**EXERCISE TEXT**:
★ ★ ★ ★

Are We Hypocrites or Antiheroes?
A fundamental component of every worldview is story. That’s something I’ve been reading in N. T. Wright’s The New Testament and the People of God.1
Given our current political state (here in the US), however, it’s tough to see stories as anything but propaganda. When I hear the term, “story,” I immediately think, “God save us from stories. People will fall for anything these days—and it’s destroying our world.”
To save us all from the abyss, don’t we need facts, not stories? Don’t we want reality, not myth?
If Wright is right, however, there’s no escaping stories. Even a scientist will need stories to make sense of the world. And that’s not a bad thing. Stories needn’t hide reality from us. Stories can be windows rather than walls. Stories can be (more or less) true.
Not all stories are true, however, so it is important to ask what stories we are telling ourselves and each other.
A Conservative Christian Story
I grew up in conservative American Protestantism, where the story was one of decline. America, though born in glory, is on a long slide into European-style secularism and immorality. At the end of the slide we can expect the kind of punishment God periodically unleashes on Israel in the Old Testament. Either that, or we’ll jump straight to the coming of Antichrist and the Tribulation.
But what of revival and repentance? Couldn’t that save us?
Alas, no. Even if we avoid the punishment option, the Tribulation is still on its way.
So, I grew up with a metanarrative of tragedy.2 The story, however, is far from ad hoc. Study after study shows that Americans are becoming less religious as time goes on.3 And liberals—whom conservative Christians see as immoral—do seem to be winning the culture wars.4 My conservative Protestant siblings-in-Christ are rational to believe they are fighting a losing battle.
A Brief Excursion into Politics
I have to wonder, therefore, how our current President fits into the story. White American evangelicals seem to have adopted him with a level of enthusiasm we haven’t seen since Ronald Reagan.5 But he—for reasons too well-known to need rehearsing here—does not make a comfortable hero for a conservative Christian story, even if white evangelicals don’t think he’s the villain of the tale.
What options are left, therefore? He did get a conservative justice onto the Supreme Court. While liberals will likely call him a hypocrite, therefore, perhaps conservatives would argue that he is a morally-complex antihero. And people like morally-complex antiheroes.
But what makes a hypocrite different from an antihero? Why can we love antiheroes while nevertheless despising hypocrites?
A Turn to Philosophy
You will forgive me if I allow these questions to distract me from politics. There’s not much, after all, that you and I can do about America’s current political leader. There is something we can do about ourselves, however, and philosophy can help with that.
Philosophy’s primary tool for clarification is the careful drawing of distinctions.6 So, let’s explore the distinction between hypocrites and antiheroes.
To do that, however, we need to start with some background on Aristotelian ethical theory.
Humans have a vast range of capacities for action and passion. That is, we can do and feel a ton of different things.7
For most of these, there’s such a thing as over- or under-doing it. Take fear, for example. If you feel too much fear, you become a coward. If you feel too little fear, you become reckless.
Or take eating. If you eat too much food, you become a glutton, while if you eat too little, you become malnourished.

★ ★ ★ ★

[Data records]
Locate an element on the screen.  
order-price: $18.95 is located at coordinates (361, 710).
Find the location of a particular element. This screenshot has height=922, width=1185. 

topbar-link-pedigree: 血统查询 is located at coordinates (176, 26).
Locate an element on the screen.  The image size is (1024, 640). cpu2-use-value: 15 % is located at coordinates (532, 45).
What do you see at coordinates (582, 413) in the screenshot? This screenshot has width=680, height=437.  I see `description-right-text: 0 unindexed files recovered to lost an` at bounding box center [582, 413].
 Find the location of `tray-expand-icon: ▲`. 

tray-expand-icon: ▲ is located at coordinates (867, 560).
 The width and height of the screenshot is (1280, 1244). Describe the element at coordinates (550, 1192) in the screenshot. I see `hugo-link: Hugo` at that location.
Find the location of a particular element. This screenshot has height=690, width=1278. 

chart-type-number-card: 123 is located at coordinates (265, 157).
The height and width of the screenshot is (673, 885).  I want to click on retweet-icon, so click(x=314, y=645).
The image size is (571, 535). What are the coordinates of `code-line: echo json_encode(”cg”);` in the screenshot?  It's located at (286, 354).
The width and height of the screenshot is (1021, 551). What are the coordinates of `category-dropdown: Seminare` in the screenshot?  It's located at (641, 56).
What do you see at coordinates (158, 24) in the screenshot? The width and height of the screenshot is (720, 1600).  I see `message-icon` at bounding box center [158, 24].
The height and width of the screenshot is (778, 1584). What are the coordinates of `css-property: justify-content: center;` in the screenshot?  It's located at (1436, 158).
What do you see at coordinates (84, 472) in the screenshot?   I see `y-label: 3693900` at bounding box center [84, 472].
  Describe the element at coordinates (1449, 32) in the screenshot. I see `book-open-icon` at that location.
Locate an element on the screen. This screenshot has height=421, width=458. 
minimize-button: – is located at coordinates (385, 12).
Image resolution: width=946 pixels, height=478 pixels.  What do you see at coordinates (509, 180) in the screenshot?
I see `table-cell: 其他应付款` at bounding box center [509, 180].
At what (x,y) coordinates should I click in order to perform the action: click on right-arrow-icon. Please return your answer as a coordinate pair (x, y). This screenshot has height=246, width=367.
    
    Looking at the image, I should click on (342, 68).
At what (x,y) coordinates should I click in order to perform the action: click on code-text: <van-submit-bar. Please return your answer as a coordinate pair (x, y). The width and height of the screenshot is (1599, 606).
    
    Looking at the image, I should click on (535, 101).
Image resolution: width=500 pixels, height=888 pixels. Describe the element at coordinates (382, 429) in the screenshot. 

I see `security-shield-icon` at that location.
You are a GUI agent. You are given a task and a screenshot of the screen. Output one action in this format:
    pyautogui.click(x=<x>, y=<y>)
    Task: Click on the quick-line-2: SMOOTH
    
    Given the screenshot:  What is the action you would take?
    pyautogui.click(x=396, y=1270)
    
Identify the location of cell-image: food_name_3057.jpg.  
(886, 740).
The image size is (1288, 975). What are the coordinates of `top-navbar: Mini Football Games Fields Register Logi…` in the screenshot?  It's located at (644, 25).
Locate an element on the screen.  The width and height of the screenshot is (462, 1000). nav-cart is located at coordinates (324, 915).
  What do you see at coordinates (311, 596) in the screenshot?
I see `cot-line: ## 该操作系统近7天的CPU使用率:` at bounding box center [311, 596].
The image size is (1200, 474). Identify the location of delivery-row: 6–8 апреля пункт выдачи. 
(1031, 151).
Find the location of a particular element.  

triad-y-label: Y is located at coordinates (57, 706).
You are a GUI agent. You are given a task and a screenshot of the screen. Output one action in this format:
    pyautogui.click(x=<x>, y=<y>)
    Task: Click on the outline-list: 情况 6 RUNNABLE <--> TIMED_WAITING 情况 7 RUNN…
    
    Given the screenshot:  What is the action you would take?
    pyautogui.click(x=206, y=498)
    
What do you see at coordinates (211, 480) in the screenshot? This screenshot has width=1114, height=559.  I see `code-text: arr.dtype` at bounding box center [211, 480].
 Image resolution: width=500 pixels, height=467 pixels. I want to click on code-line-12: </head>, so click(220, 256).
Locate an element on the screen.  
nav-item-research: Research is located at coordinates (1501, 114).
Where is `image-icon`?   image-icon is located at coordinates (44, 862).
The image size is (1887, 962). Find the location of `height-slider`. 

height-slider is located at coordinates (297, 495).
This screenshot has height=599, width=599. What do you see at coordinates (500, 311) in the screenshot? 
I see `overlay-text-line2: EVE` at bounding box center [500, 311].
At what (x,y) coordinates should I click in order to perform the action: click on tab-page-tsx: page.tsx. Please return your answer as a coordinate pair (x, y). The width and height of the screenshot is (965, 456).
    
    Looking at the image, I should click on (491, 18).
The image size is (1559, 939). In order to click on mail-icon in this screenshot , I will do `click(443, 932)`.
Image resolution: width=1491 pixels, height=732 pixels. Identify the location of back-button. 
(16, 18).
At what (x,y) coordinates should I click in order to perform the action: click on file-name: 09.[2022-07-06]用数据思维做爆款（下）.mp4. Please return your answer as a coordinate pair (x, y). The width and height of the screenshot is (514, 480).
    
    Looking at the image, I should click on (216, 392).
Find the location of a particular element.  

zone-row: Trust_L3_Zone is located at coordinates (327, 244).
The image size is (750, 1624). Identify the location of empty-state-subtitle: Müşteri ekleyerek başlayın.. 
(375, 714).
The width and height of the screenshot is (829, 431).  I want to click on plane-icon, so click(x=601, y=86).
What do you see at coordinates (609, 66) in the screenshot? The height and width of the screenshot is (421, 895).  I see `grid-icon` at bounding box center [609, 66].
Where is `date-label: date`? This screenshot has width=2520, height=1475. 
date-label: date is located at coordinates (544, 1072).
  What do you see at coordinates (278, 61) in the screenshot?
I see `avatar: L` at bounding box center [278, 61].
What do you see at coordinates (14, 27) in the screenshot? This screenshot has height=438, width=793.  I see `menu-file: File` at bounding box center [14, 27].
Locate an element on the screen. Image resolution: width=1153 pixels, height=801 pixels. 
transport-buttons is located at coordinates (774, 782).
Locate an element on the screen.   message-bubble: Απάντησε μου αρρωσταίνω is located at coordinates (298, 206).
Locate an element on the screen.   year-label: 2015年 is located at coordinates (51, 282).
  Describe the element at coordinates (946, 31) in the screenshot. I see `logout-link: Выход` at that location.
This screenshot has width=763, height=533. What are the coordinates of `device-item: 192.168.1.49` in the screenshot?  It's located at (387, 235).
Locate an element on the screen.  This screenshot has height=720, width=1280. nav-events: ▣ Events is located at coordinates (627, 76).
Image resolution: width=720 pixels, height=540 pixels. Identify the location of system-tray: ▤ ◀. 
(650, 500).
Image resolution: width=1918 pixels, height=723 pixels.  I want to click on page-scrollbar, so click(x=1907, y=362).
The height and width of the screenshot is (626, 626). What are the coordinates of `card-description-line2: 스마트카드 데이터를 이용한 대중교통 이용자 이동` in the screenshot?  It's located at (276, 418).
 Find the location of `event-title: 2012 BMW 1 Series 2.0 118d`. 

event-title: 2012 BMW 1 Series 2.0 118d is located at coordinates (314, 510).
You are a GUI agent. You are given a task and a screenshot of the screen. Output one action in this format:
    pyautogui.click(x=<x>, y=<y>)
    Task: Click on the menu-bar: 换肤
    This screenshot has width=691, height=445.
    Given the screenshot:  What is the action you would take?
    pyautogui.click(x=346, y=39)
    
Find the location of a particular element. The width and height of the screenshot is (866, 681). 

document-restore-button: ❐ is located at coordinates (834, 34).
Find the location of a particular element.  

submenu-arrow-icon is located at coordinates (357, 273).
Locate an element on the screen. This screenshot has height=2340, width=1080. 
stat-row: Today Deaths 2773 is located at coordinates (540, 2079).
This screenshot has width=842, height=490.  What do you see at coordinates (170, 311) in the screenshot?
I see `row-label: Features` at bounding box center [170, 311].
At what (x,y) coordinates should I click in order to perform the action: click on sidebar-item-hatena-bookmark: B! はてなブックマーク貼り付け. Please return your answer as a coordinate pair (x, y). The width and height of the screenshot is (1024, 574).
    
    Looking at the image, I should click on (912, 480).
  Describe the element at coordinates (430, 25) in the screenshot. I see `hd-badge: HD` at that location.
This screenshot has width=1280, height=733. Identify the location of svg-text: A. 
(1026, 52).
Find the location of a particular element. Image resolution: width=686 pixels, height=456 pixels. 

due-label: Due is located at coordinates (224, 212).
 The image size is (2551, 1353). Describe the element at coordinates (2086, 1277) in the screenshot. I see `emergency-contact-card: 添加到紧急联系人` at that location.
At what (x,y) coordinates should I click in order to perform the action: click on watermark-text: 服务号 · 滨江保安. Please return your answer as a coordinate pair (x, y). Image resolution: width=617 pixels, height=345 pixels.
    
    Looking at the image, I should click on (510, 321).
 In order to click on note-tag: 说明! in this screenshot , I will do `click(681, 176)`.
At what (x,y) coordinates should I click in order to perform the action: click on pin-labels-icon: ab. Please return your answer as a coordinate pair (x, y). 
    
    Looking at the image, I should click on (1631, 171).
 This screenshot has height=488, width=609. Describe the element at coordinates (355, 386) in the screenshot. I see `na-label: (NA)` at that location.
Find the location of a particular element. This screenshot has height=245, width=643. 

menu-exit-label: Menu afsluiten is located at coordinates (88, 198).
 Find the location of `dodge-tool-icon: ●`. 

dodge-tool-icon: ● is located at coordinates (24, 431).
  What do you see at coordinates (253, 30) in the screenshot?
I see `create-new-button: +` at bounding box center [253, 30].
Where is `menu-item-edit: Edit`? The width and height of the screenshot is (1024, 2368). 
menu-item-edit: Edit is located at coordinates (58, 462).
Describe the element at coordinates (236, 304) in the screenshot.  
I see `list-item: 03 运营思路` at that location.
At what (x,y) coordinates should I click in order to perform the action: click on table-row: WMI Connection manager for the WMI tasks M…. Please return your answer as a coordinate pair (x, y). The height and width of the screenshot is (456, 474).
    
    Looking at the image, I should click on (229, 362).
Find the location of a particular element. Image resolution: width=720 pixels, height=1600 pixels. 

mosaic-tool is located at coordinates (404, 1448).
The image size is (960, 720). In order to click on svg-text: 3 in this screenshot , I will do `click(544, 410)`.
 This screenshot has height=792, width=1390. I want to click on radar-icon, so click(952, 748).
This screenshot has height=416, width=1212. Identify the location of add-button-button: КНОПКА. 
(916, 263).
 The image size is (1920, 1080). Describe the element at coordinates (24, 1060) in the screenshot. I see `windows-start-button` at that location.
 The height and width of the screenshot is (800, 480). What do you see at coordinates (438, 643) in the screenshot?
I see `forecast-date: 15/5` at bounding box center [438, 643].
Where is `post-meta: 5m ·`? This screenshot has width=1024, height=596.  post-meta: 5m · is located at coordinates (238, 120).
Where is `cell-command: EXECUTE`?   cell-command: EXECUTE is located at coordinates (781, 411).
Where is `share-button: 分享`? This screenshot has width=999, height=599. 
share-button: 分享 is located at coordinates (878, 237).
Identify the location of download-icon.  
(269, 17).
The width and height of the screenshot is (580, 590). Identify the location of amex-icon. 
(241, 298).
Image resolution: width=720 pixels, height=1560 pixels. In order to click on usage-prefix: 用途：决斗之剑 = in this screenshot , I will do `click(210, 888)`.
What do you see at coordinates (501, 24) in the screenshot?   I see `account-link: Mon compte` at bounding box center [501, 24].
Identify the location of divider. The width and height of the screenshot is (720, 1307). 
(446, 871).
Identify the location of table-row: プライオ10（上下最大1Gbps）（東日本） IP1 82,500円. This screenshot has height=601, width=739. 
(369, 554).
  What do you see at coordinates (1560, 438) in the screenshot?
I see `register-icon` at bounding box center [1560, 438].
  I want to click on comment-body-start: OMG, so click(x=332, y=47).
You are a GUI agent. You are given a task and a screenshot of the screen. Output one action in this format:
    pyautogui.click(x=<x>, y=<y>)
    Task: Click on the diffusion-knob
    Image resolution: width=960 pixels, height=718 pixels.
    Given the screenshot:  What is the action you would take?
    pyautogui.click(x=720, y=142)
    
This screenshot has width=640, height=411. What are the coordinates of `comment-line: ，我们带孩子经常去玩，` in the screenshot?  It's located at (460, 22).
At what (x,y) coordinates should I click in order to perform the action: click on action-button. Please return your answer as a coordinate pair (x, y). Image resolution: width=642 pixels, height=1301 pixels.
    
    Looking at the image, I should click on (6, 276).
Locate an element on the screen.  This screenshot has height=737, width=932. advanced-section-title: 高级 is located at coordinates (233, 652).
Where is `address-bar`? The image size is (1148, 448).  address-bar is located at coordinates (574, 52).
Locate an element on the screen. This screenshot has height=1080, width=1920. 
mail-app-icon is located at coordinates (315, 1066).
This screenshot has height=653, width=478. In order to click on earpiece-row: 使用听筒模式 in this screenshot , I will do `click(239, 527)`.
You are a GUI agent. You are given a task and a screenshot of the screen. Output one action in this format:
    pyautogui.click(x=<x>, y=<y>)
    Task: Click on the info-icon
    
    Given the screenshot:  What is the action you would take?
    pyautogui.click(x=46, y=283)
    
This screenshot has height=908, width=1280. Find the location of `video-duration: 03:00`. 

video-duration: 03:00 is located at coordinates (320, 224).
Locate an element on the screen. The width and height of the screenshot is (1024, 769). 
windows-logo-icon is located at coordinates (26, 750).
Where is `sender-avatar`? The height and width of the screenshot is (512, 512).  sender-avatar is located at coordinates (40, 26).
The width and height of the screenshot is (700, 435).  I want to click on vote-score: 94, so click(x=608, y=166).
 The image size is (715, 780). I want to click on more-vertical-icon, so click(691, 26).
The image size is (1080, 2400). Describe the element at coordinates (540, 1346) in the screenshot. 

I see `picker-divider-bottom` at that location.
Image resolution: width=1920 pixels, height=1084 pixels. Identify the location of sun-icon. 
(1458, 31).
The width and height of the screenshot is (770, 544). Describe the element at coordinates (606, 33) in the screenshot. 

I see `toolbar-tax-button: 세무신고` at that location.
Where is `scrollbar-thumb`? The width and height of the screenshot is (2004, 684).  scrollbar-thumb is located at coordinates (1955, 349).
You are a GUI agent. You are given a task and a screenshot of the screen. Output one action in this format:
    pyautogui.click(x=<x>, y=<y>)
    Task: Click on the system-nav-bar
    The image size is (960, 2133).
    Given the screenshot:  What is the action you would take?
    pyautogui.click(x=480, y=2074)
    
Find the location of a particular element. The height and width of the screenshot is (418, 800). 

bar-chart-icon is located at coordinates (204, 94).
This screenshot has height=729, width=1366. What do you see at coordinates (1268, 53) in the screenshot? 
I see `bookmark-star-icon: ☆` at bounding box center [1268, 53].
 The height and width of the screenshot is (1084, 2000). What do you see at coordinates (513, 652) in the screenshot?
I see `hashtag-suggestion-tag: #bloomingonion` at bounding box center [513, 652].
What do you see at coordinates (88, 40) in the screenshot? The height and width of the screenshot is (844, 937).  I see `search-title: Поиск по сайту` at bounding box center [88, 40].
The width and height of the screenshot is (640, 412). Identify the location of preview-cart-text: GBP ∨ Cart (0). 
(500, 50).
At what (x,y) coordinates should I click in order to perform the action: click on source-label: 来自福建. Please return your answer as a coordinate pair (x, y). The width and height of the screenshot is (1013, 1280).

★ ★ ★ ★

**PROBLEMS TO SOLVE**:
1. According to the essay on hypocrites and antiheroes, why are the author's conservative Protestant siblings-in-Christ rational to believe they are fighting a losing battle?
2. Transcribe the stretch of the essay on hypocrites and antiheroes from "Alas, no. Even" through "a losing battle.".

**RESULTS OF THE TASKS**:
1. Study after study shows that Americans are becoming less religious as time goes on. Liberals, whom conservative Christians see as immoral, also seem to be winning the culture wars.

2.
Alas, no. Even if we avoid the punishment option, the Tribulation is still on its way.
So, I grew up with a metanarrative of tragedy.2 The story, however, is far from ad hoc. Study after study shows that Americans are becoming less religious as time goes on.3 And liberals—whom conservative Christians see as immoral—do seem to be winning the culture wars.4 My conservative Protestant siblings-in-Christ are rational to believe they are fighting a losing battle.